Stored data
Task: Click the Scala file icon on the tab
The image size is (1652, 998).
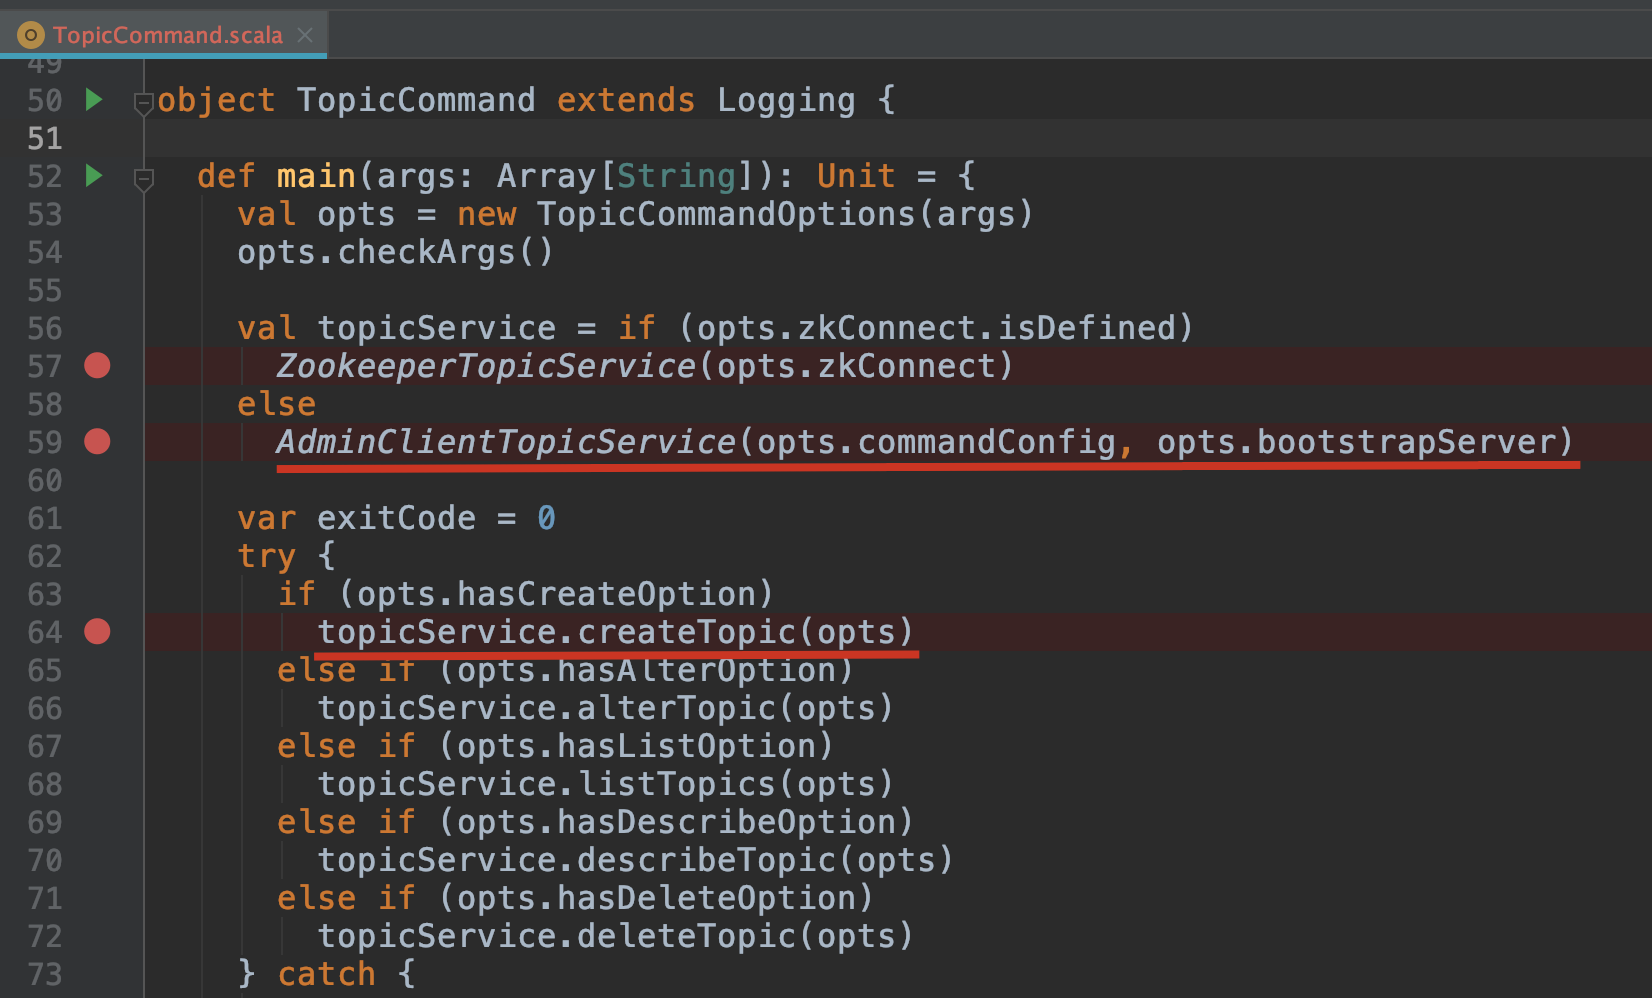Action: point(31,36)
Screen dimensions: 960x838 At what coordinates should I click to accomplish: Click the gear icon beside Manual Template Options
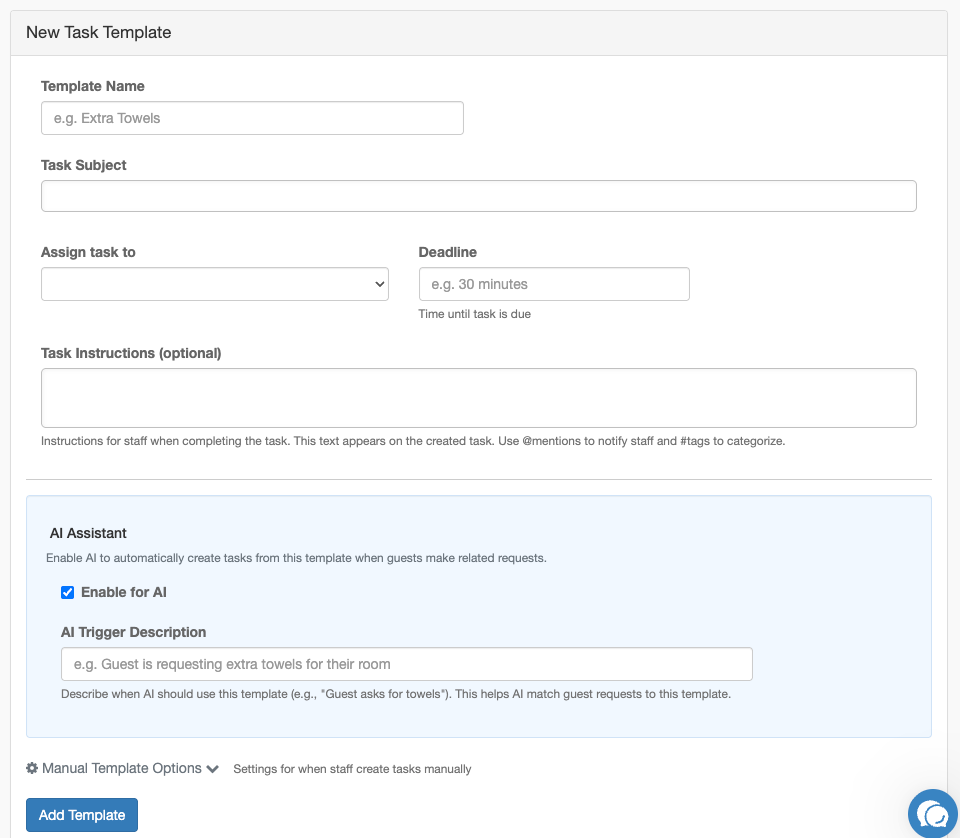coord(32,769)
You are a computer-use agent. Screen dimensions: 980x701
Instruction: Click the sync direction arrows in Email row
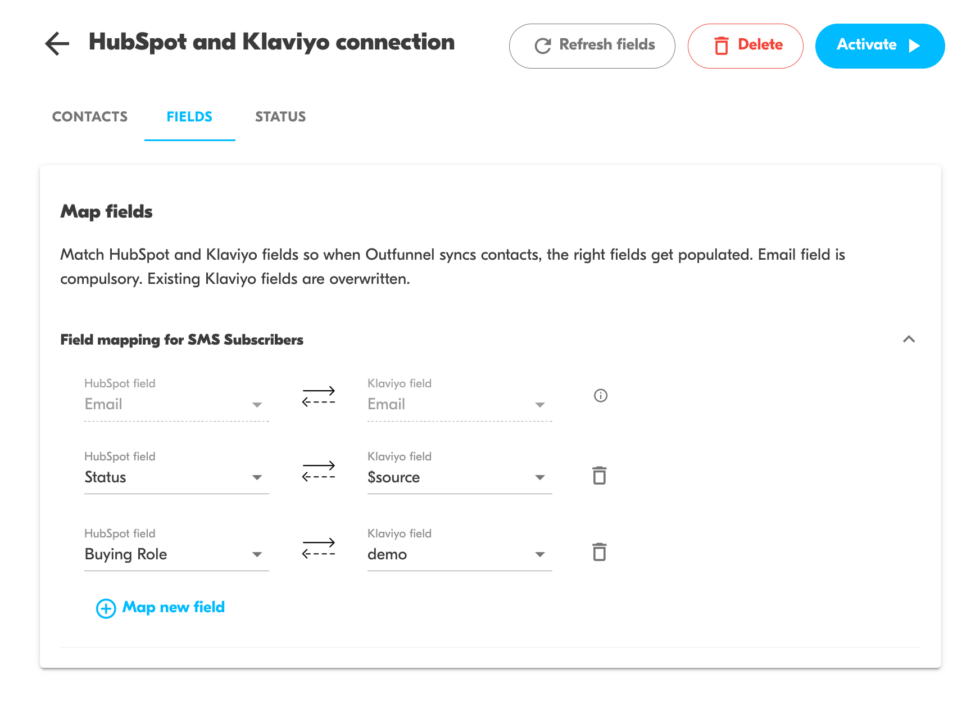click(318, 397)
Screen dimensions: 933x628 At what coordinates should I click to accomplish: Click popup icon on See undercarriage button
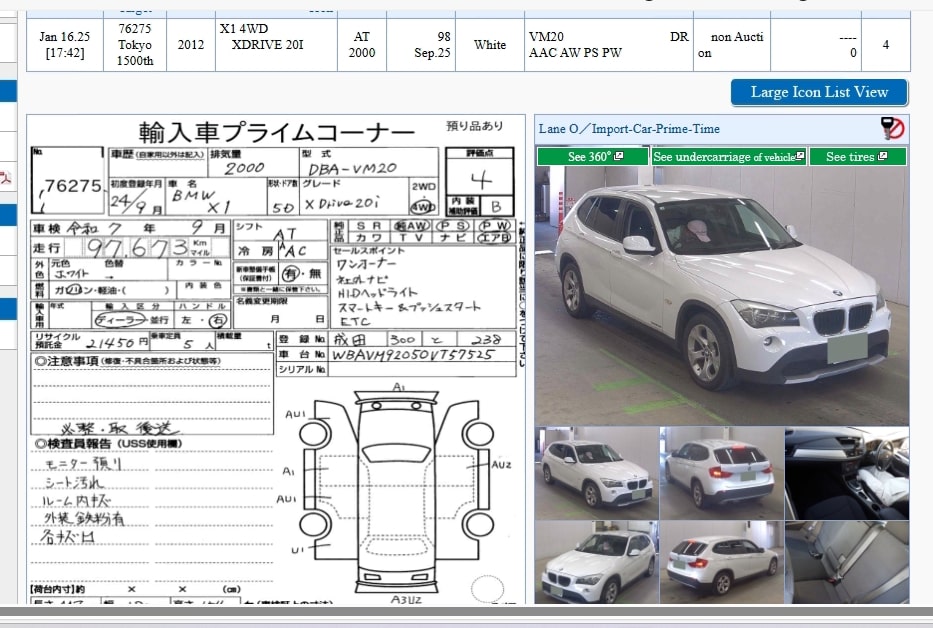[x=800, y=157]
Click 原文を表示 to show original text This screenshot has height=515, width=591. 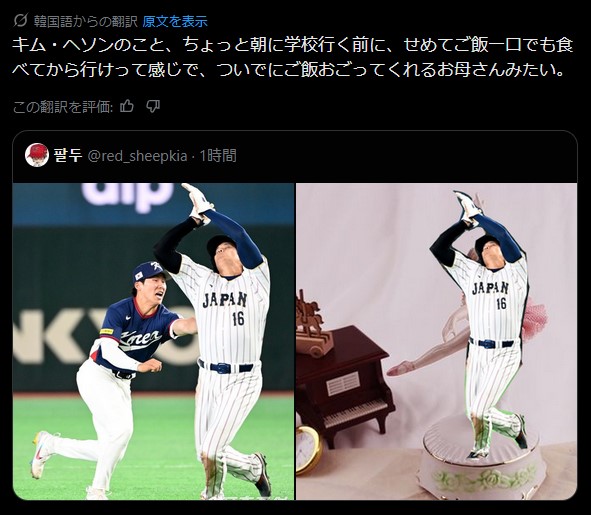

Problem to work on
Skipping the images, write out the whole listing exactly.

Solution for this problem
Task: Click the Scala file icon on the tab
The image size is (1652, 998).
Action: point(31,36)
Screen dimensions: 960x838 At what coordinates should I click to accomplish: Click the gear icon beside Manual Template Options
coord(32,769)
You are a computer-use agent. Screen dimensions: 980x701
Instruction: Click the sync direction arrows in Email row
click(318, 397)
Screen dimensions: 933x628 At what coordinates should I click to accomplish: Click popup icon on See undercarriage button
[x=800, y=157]
Click 原文を表示 to show original text This screenshot has height=515, width=591. 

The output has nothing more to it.